A greater question is the qualitative balance between the tanks of the two sides. After the Eighth Army’s defeat, the British very naturally took the view that their tanks were inferior to the enemy’s, and that view was expressed as a fact in Auchinleck’s official Despatch. But it is not borne out by analysis of the technical and test data of their respective guns and armour. Most of the German medium tanks were armed with the short 50mm. gun, which had a penetration slightly inferior to the 2-pounder gun, of higher muzzle-velocity, with which all the British-built tanks were armed. In armour, most of the German tanks in 1941 had been more thinly protected than the newer British cruisers (30 mm. maximum armour against 40 mm.), but were now better protected except on the turret, some of the recent arrivals having thicker hull plates (50 mm.), and the rest having additional strips fitted on the most exposed parts of the hull. All the German tanks, however, were more vulnerable than the Matildas (78 mm. of armour) and Valentines (65 mm. of armour).

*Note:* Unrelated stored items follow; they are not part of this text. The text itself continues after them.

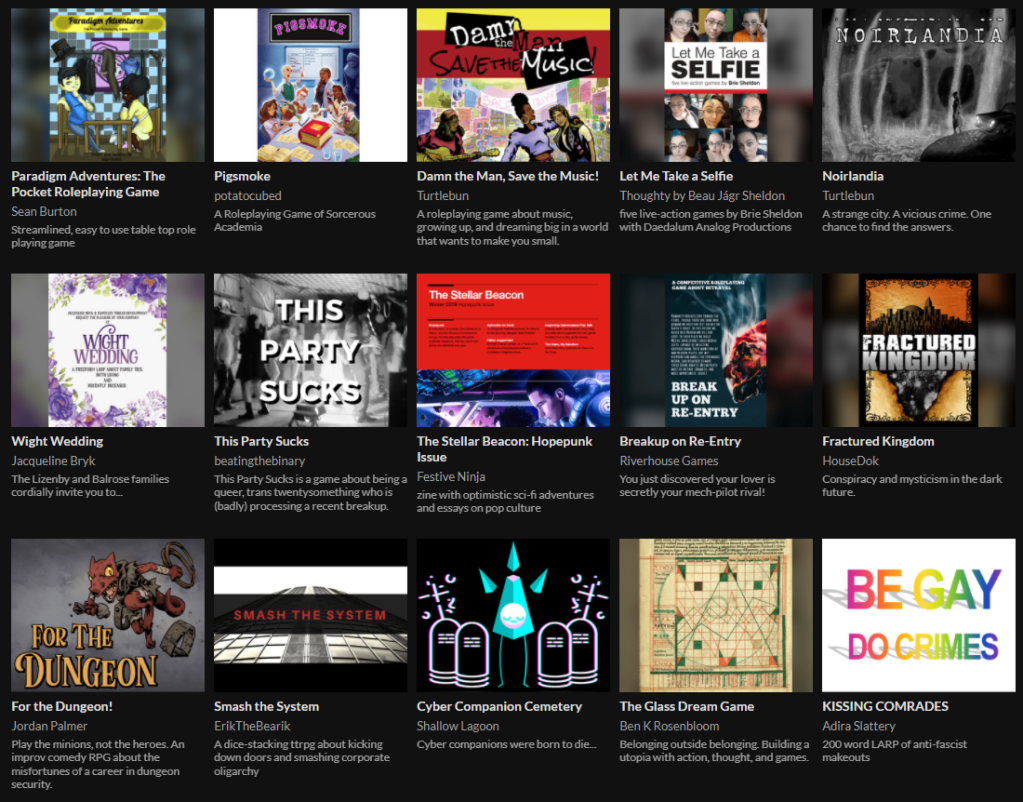Click the Noirlandia cover image
Viewport: 1023px width, 802px height.
[x=918, y=85]
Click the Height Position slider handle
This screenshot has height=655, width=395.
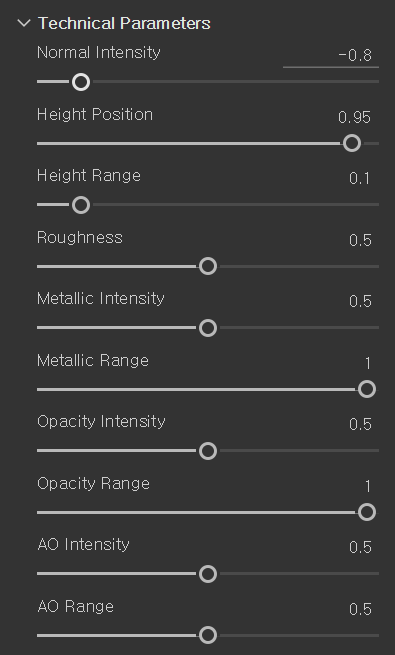click(352, 143)
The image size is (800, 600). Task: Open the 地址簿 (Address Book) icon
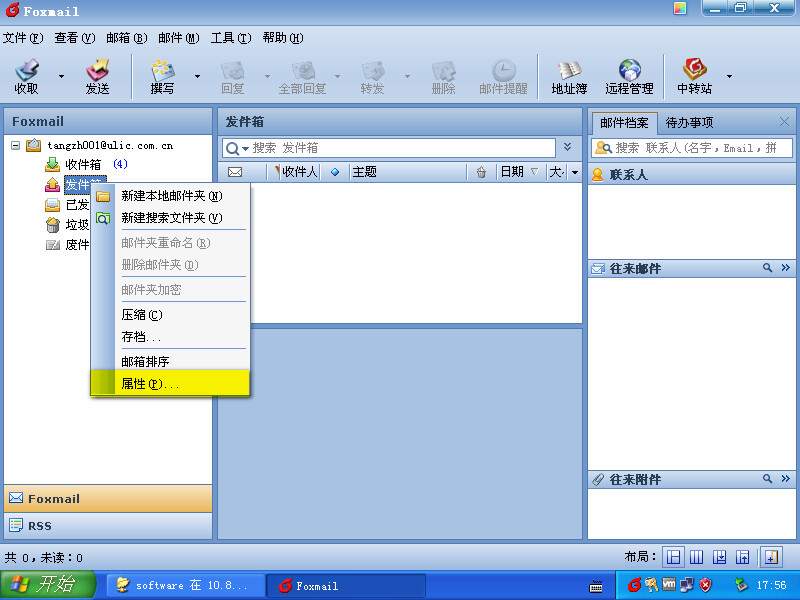pyautogui.click(x=569, y=76)
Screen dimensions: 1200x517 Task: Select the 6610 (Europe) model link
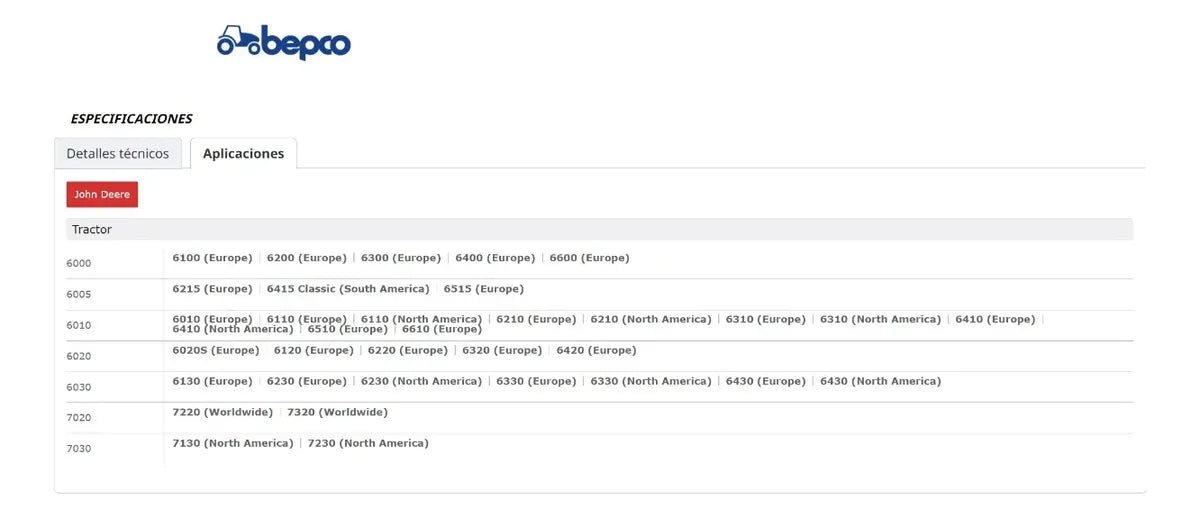pyautogui.click(x=442, y=329)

A new German medium tank — the Panzer III(J) Special — came into action in this battle, armed with a long 50-mm. gun similar to their anti-tank gun. But only nineteen of these tanks had reached the front, while a further batch of the same number had been landed at Tripoli. This reinforcement was far outweighed by the arrival in Egypt of more than 400 of the new American Grant tanks. By the time that the battle opened the two British armoured divisions at Gazala had been equipped with nearly 170 of these Grants — which were armed with a 75-mm. gun that had a penetration even better than the long 50-mm. gun in the German Panzer III(J) Specials, and also better protection (57 mm. thickness of armour compared with 50 mm.). Thus there is no basic justification for the oft-repeated assertion that the tanks used by the British were inferior to the German. On the contrary, the British had a qualitative advantage as well as a very large superiority in numbers.*

 

* For a fuller examination of this matter, see Liddell Hart:
The Tanks,
vol. II, pp. 92-8, and 154-6.

 

In anti-tank guns, too, the British had now regained the qualitative advantage through the arrival of their 6-pounder (57-mm.), which was 30 per cent superior in penetration to the long 50-mm. anti-tank gun of the Germans. Sufficient of the new 6-pounders had arrived to equip both the motorised infantry brigades and the motor battalions of the armoured brigades. Although the German 88-mm. gun still remained the most formidable ‘tank-killer’, Rommel had only forty-eight of these guns, and their high mounting made them much more vulnerable than any of the standard anti-tank guns on either side.

Analysis of the technical factors provides no adequate explanation of the Eighth Army’s defeat at Gazala. The evidence clearly shows that it was basically due to the Germans’ superior tactics in general, and especially to their tactical combination of tanks with anti-tank guns.

 

The fortified Gazala Line was held by the 13th Corps, now commanded by Lieutenant-General ‘Strafer’ Gott, with two infantry divisions forward — the 1st South African on the right, and the 50th on the left. The 30th Corps, still under Norrie, and comprising most of the armour, was to cover the southern flank and was also to counter any panzer thrust in the centre — which, rather strangely, the British commanders regarded as Rommel’s more likely course. This dual task led to the British armour being ill-positioned, the 1st Armoured Division being kept near the Trigh Capuzzo, while the 7th Armoured Division (which had only one armoured brigade) was posted some ten miles southward and stretched widely out to cover and support the French brigade that was holding Bir Hacheim. Auchinleck had written to Ritchie suggesting a closer concentration, but unfortunately his suggestions were not carried out by the men on the spot.